Data items
____
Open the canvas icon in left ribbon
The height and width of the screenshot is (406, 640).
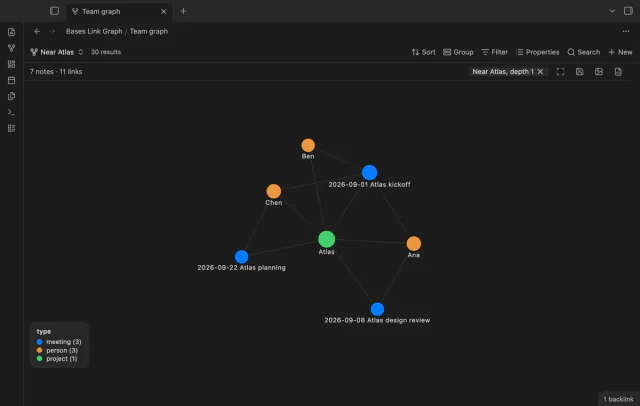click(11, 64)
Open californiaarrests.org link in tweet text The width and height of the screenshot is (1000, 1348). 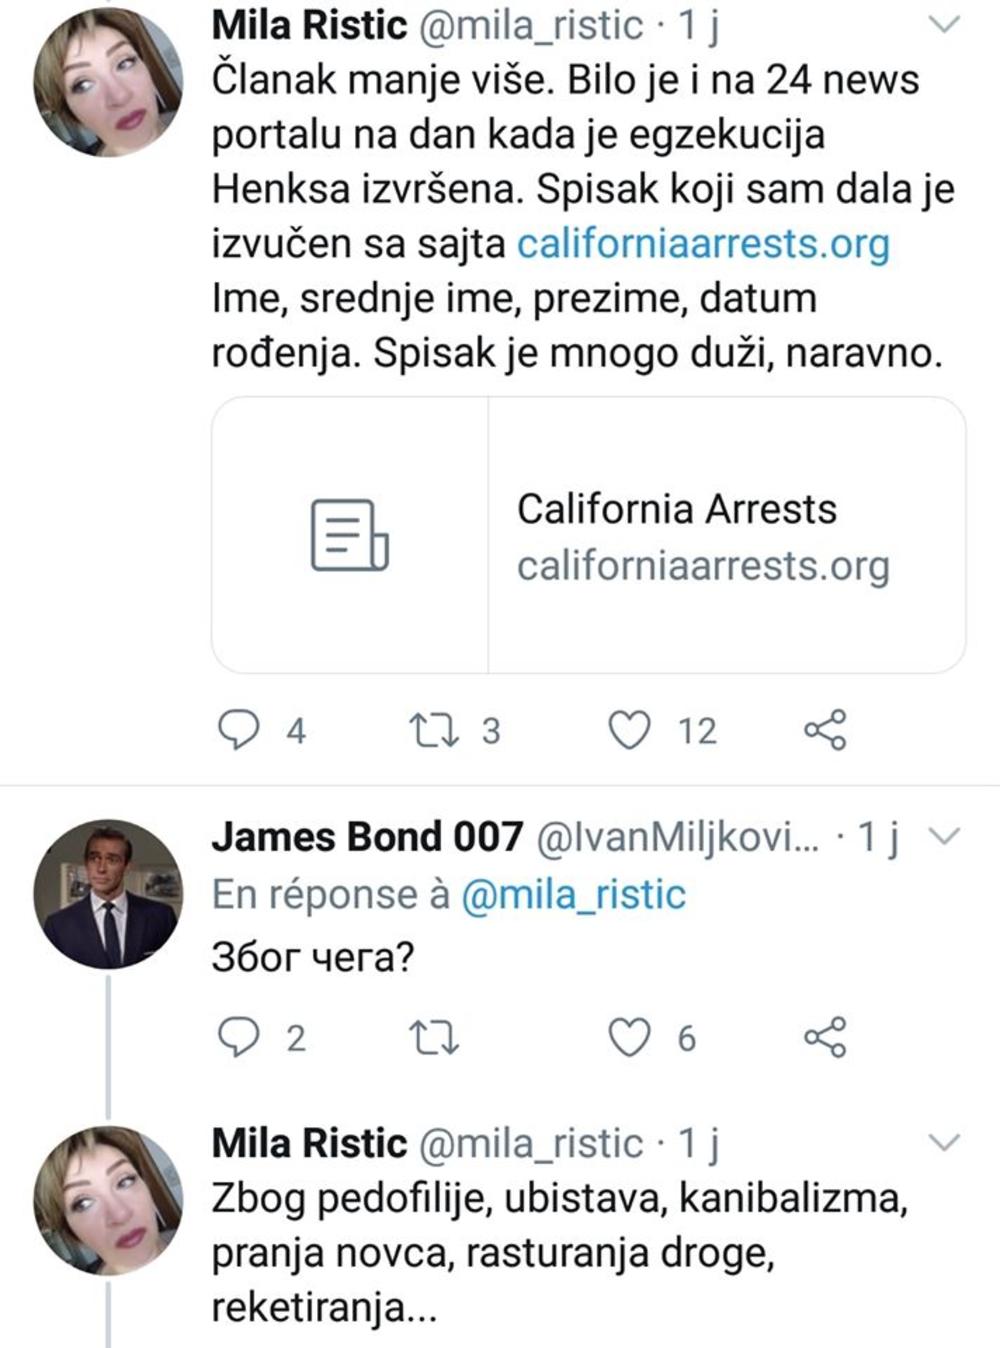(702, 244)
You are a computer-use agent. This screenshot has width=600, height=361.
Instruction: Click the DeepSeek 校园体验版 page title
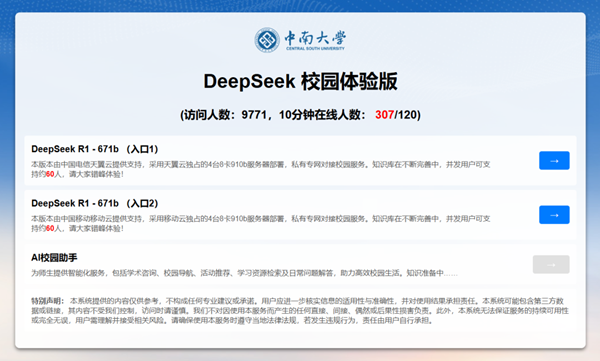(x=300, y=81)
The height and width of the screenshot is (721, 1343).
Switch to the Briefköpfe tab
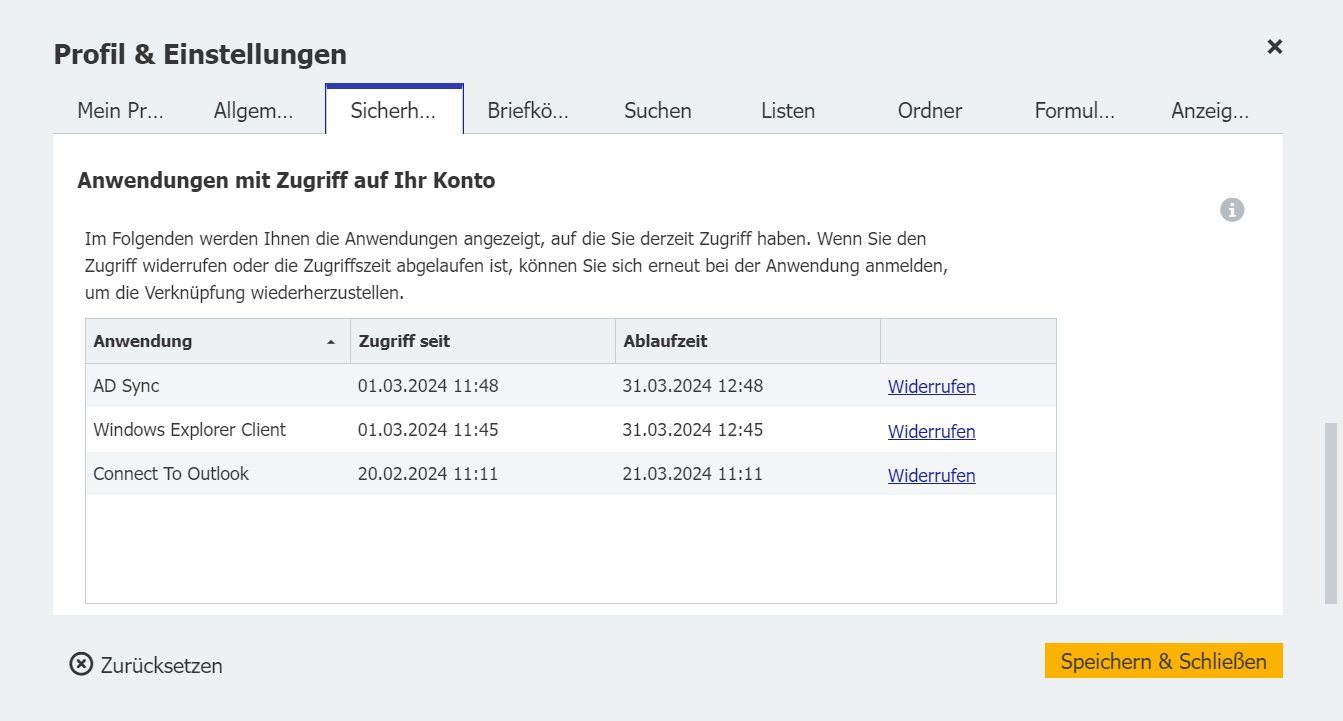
____
- _Task_: Write the lines from the one containing "You are a computer-use" through the end of the data above exactly as they appear, and do not carry over any picture.

- _Exercise output_:
You are a computer-use agent. This screenshot has width=600, height=361.
Instruction: Click the DeepSeek 校园体验版 page title
(x=300, y=81)
The height and width of the screenshot is (721, 1343).
Switch to the Briefköpfe tab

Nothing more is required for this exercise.